Pick out every line of the records that contains the word "dimensions" and copy each one. Case counts.

(Records of locating words and elements)
========================

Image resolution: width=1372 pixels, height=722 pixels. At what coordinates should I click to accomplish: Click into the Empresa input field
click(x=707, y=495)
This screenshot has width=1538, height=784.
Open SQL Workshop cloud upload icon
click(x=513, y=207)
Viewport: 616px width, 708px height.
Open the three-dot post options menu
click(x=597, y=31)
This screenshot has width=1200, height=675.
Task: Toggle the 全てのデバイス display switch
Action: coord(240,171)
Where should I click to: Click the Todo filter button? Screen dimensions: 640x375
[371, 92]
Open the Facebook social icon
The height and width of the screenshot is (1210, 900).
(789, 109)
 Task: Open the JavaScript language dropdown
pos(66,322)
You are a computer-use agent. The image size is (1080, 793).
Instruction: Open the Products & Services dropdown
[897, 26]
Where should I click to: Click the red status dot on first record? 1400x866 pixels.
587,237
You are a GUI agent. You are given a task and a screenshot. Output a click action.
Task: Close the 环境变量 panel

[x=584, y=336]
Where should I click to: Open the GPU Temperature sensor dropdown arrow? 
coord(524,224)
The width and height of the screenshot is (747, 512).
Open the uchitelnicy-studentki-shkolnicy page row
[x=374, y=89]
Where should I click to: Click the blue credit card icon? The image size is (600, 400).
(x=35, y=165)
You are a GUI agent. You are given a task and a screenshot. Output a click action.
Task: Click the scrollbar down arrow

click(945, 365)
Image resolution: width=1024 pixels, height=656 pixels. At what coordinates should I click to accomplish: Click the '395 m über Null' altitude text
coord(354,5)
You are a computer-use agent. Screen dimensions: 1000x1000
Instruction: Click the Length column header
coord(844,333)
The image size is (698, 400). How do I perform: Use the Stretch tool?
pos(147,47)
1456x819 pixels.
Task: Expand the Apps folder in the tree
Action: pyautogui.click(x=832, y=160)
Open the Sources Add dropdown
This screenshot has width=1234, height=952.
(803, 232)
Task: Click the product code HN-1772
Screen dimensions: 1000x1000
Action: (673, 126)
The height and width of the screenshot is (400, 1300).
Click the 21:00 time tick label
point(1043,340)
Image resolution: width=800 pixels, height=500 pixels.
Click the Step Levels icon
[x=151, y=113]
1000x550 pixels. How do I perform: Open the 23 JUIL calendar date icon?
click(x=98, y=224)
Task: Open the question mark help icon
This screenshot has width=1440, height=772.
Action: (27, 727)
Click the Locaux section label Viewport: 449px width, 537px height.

========================

- Task response:
Where should I click to: Click the Todo filter button? Screen dimensions: 640x375
You are a computer-use agent. Screen dimensions: 1000x1000
Screen dimensions: 1000x1000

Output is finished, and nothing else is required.